2010 Milton Park Shiraz
… deep, dark and inky in the glass – it even looks like a wine for beef! Rich aromas of stewed cherries and blackberries, some fresh thyme and rosemary with that background of cracked pepper that is signature Shiraz. Crisp, light acid and approachable, chewy tannin, the flavors in the wine are much in-line with the aromas and are rich enough to pair with dinner but fresh enough to appreciate a glass or two on their own.
*Shiraz: a note on Shiraz; it is the exact same varietal (grape) as Syrah… no difference at all! The only thing that is worthy of noting between the two is that in the past Syrah was considered the French style of winemaking (and so more restrained, less obvious fruit and more earth tones) and Shiraz was the Australian style meaning big bold fruit, higher alcohol. Well, the times have changed and in a recent meeting of the #WineTastingCircle of Vancouver, industry professionals couldn’t tell which was Australian, American, Canadian or Spanish Syrah/Shiraz. It’s not that there are no differences, but that wine-making has grown and evolved that much in the past 10 years. If you think that you don’t enjoy Australian Shiraz but enjoy full-bodied wines with great concentration, balance and structure then you owe it to yourself to “pony-up” the $15 and give this little gem a try.
Jumilla “Las Hermanas” organic Monastrell
… fresh, fruity, inviting: this is the wine you open as you’re cooking and hope that you have a second bottle for dinner! The aromas are plush with red cherries, currants and young plums and the palate has just enough acid to crave a bit of fatty food but, once again, balanced enough to appreciate thoroughly on its own. A solid wine, this is already on my Top 100 list for 2014~!
*Monastrell: not familiar with it? I find that this grape is very much like Merlot, which all of us can remember as fresh, fruit-driven flavors.
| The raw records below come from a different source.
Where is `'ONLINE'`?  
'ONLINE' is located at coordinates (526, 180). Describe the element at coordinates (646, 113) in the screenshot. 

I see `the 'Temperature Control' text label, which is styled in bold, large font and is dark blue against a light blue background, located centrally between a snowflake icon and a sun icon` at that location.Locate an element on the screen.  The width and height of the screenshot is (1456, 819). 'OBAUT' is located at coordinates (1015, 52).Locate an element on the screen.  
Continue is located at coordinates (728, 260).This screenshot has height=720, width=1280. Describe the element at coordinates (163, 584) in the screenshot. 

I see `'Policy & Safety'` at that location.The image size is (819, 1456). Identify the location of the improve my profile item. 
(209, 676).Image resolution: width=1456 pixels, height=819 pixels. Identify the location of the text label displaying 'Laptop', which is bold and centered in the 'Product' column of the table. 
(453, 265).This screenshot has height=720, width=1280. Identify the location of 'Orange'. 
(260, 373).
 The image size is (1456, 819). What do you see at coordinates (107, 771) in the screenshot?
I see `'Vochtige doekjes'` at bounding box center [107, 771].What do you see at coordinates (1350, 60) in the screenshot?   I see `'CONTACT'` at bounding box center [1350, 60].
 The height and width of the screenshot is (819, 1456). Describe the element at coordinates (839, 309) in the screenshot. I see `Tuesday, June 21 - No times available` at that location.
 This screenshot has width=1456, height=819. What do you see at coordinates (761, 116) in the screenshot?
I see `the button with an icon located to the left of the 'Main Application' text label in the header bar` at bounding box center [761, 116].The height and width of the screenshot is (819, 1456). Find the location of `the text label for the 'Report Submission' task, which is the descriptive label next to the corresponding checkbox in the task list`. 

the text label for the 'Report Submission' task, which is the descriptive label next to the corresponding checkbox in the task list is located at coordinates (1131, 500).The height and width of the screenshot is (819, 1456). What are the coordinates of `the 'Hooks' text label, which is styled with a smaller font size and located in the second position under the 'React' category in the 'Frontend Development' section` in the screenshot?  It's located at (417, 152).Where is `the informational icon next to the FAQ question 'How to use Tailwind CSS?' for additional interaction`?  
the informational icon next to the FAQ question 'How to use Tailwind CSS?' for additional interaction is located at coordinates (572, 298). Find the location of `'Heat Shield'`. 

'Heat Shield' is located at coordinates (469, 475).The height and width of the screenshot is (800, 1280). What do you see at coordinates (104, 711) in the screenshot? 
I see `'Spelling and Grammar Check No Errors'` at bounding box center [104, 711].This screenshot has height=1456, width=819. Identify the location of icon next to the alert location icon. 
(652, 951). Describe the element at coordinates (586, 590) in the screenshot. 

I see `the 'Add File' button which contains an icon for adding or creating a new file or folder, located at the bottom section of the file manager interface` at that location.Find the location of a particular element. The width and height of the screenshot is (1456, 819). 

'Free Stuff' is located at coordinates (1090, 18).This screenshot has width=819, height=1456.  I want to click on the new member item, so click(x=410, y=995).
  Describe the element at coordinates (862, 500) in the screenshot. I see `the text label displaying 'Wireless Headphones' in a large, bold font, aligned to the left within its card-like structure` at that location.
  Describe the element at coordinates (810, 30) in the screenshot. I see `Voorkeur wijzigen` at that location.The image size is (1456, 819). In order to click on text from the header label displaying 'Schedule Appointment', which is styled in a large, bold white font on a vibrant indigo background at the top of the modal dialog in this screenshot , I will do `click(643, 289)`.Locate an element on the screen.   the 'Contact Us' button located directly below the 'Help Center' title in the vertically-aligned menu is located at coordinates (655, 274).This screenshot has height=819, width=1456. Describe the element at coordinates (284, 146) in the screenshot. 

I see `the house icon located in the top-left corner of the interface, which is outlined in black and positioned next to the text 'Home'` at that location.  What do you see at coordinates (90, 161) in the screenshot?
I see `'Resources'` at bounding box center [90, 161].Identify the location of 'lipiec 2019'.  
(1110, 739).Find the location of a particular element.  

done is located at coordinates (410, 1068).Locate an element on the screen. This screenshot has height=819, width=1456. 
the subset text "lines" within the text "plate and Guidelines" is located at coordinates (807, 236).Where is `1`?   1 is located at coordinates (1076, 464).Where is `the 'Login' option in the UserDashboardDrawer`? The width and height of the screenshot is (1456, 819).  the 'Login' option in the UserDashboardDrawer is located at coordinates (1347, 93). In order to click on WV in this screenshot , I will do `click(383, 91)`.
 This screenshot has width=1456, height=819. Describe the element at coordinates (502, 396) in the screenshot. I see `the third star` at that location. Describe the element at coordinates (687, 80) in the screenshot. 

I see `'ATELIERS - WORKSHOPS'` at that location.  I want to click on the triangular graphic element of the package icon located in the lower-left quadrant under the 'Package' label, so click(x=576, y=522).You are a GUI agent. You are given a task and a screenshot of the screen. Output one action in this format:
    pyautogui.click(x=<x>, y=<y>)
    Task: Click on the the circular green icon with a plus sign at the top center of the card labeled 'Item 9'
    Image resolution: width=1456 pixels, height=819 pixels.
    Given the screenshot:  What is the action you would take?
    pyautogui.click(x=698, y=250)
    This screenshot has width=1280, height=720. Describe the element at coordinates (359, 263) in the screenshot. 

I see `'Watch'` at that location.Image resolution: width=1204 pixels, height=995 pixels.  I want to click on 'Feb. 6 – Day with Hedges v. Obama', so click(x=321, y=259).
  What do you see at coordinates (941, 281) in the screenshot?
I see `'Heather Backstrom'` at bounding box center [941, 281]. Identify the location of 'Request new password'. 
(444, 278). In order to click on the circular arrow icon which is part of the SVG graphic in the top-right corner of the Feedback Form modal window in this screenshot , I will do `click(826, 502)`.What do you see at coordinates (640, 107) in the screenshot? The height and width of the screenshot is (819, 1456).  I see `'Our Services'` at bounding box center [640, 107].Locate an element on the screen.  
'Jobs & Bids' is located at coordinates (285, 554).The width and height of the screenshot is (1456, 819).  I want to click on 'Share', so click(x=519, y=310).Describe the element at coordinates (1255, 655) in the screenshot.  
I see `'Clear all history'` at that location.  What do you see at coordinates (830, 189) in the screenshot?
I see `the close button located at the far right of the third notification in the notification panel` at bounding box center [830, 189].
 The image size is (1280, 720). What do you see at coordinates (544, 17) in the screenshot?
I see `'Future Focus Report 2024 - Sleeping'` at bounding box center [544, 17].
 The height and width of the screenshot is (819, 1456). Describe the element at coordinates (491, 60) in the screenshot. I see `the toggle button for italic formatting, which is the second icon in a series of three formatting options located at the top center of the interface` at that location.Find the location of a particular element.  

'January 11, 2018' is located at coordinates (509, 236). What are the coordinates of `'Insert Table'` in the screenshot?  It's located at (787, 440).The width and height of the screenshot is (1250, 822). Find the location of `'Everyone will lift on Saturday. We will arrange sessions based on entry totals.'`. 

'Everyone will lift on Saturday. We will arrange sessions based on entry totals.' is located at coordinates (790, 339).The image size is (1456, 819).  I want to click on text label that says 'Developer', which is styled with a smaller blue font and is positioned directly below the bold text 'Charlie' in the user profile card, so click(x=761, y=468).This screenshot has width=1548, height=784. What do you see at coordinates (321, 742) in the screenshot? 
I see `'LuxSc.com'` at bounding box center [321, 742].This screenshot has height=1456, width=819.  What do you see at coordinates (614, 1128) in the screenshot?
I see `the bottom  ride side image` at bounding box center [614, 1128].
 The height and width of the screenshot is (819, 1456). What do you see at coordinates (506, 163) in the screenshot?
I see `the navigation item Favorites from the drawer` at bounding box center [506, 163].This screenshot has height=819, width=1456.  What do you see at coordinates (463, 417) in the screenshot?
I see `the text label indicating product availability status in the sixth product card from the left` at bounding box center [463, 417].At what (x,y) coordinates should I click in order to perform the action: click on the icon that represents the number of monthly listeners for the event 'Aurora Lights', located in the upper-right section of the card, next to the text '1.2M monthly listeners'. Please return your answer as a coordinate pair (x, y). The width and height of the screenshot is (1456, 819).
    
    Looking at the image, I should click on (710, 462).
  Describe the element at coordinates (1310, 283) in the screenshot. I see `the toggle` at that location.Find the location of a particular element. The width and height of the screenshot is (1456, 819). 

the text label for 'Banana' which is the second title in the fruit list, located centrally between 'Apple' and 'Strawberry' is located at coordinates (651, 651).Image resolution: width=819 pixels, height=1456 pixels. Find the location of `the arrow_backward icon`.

This is a classic to serve at social events, but when well-made can offer concentration and structure to pair with classic Canadian winter dishes like pot-roast, tortierre and Shepard’s pie/Cottage pie. As per this particular producer, it’s small wonder that the European Portfolio Manager for the BC Liquor Board (one of Canada’s three Masters-of-Wine: Barbara Phillip) has named this as an “Insider Pick”. This would be a great value even if it wasn’t organic!
Making beautiful food doesn’t have to be time consuming! And while I can admire the economy of throwing everything into one pot and turning it on, when plating that food it can look sometimes like a plate for the dog rather than the (fussy) kids.
This plate of pot-roast took relatively little extra time to prepare for dinner @ 5:30:
STEP 1: 2pm: pot-roast in the oven @ 350F (about a 4lb roast)
STEP 2: 4:30: baked potato and spaghetti squash in the oven
STEP 3: 5:00: sauté the whole mushrooms on medium-high for 5 minutes, then in the oven
STEP 4: 5:20 steam the carrots 5 minutes, then throw the broccolini in, continue steaming 3 minutes
1 fl oz canola oil
1 yellow onion, finely sliced
6 cloves garlic, finely sliced
4 lb pot roast
1 lb green cabbage, rough chopped
½ bottle red wine
1 L beef stock
½ tsp each: fresh thyme and fresh rosemary
*salt and pepper to taste
- Start by sautéing the onions in the oil on medium until translucent
- Add the garlic and continue cooking until it’s turned a nutty brown
- Add the beef, sear on all sides. When it’s on it’s last sear then add the cabbage
- When the beef is finished searing, add the wine, then stock, then herbs
- DO NOT salt the dish until it’s finished cooking… as it reduces, the flavors will concentrate. If it tastes perfect at the start then by the end you run the risk of having salty food!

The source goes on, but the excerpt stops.